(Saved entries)
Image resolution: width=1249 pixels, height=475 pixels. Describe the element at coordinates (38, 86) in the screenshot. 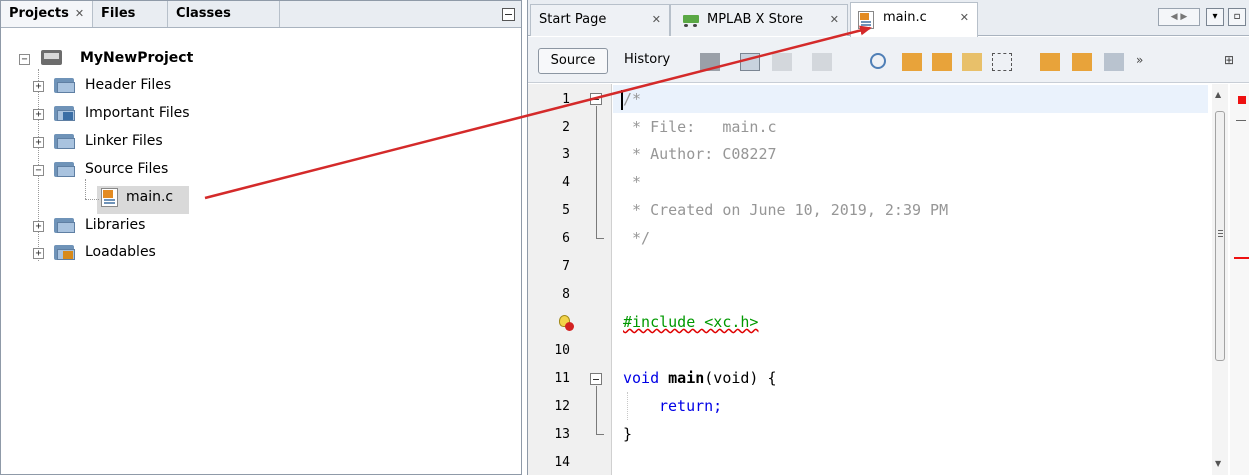

I see `expand-header-files-icon: +` at that location.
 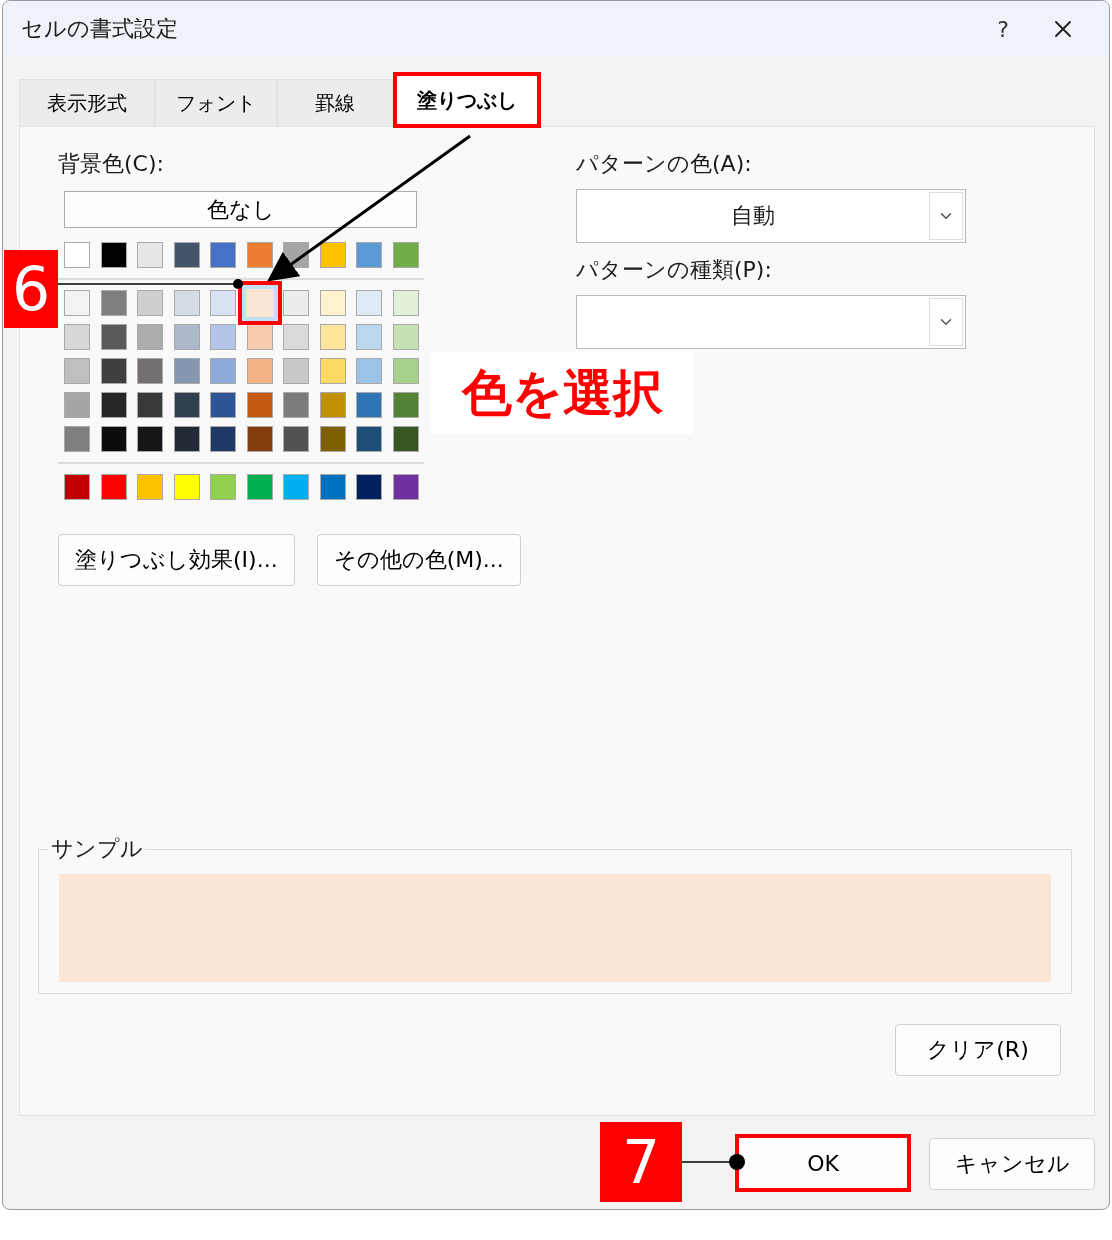 I want to click on pattern-color-dropdown: 自動, so click(x=771, y=216).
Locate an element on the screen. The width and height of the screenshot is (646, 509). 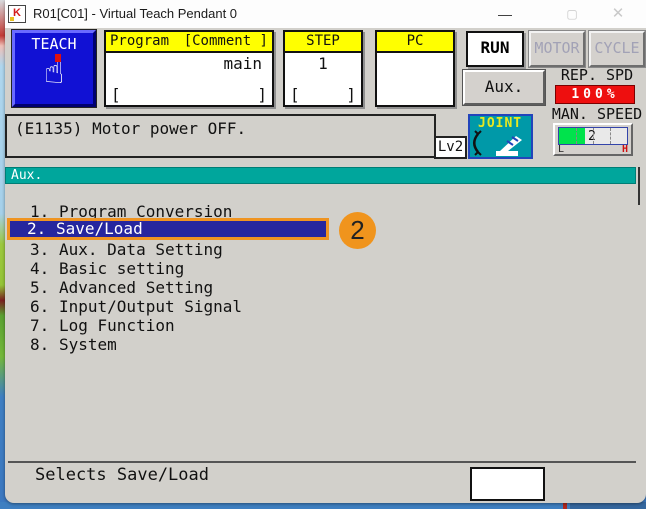
program-comment-label: [Comment ] is located at coordinates (226, 41).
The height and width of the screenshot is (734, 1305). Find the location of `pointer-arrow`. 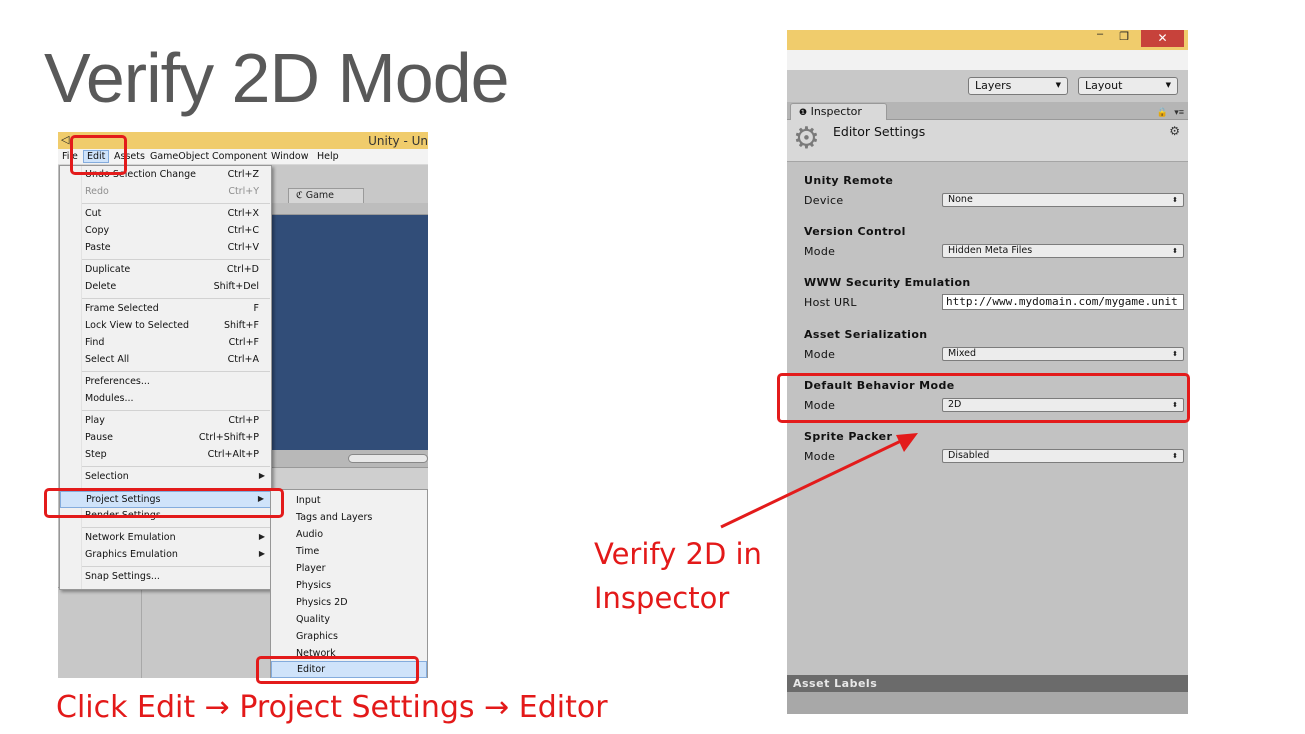

pointer-arrow is located at coordinates (819, 481).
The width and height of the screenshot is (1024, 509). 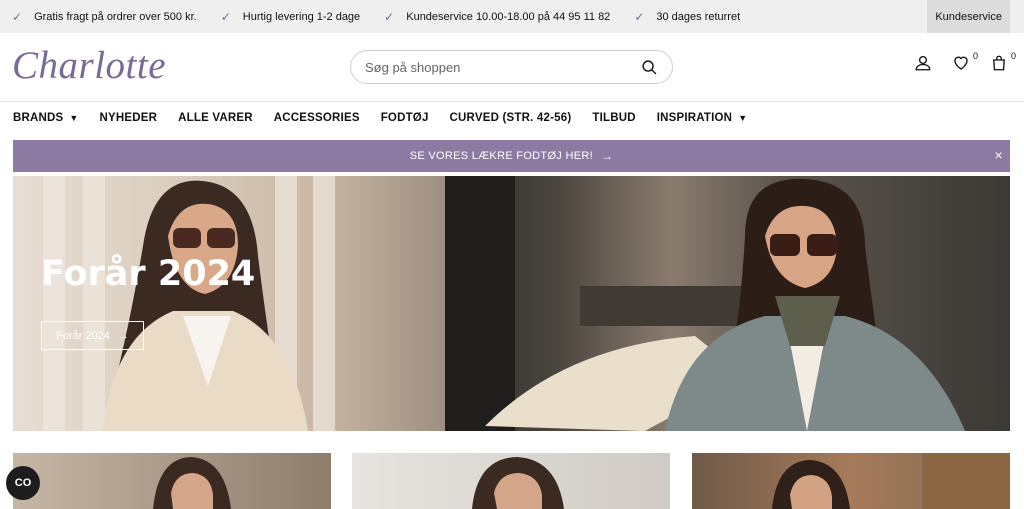 What do you see at coordinates (698, 16) in the screenshot?
I see `usp-text: 30 dages returret` at bounding box center [698, 16].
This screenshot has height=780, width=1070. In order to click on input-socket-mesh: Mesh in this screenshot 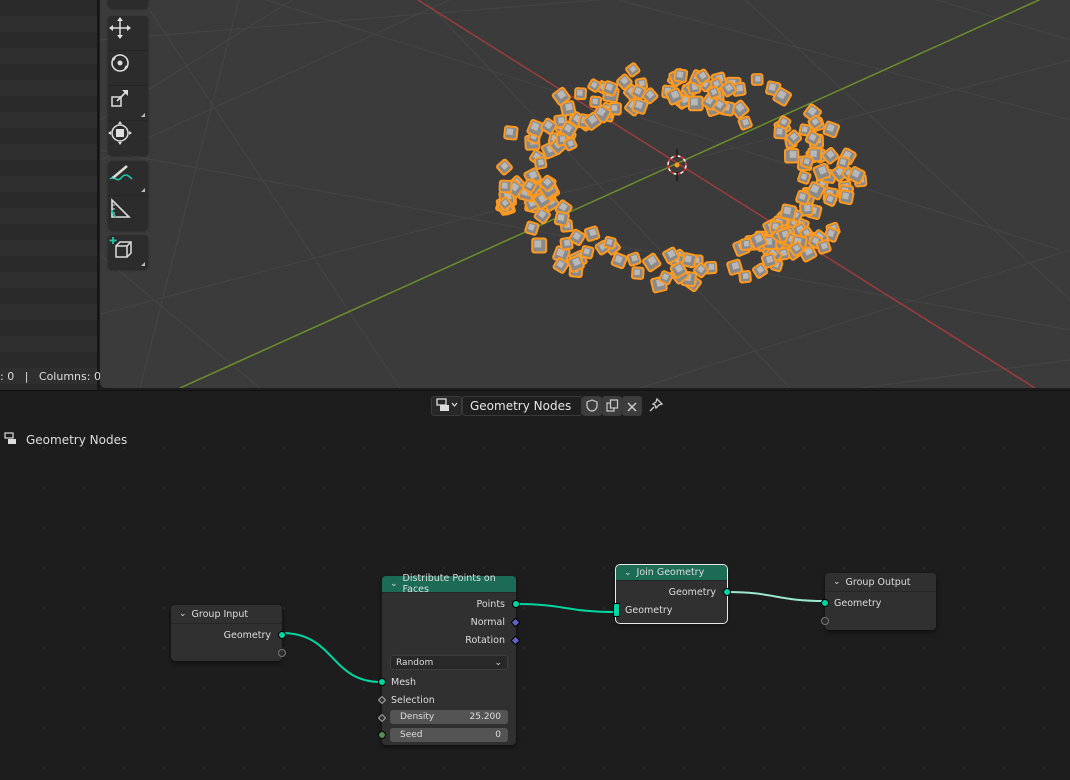, I will do `click(447, 682)`.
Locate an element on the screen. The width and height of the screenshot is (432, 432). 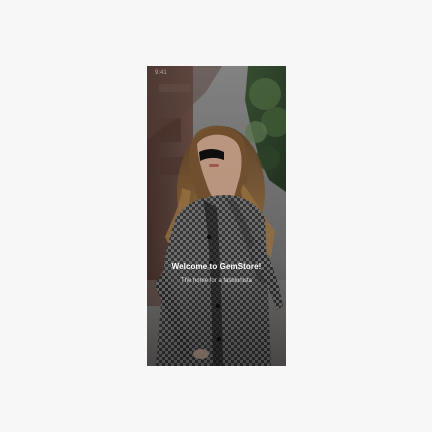
status-time: 9:41 is located at coordinates (161, 73).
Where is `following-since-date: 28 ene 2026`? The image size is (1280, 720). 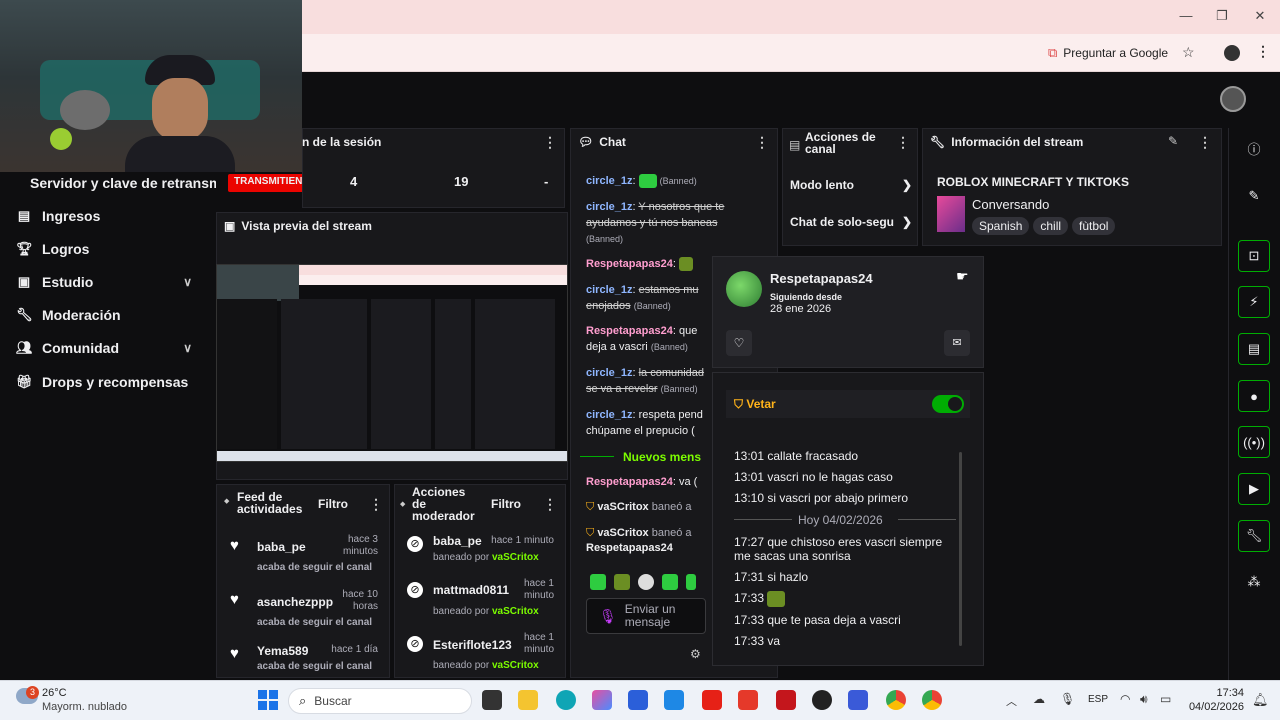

◆ What you will do
Starting with the line that contains "is (432, 432)." and going on through the last of the items, rewrite those lines with "screenshot" swapped for "image" and everything else left as it is. Leave out the pictures.

◆ Written response
Locate an element on the screen. The width and height of the image is (432, 432). 
status-time: 9:41 is located at coordinates (161, 73).
Where is `following-since-date: 28 ene 2026`? The image size is (1280, 720). 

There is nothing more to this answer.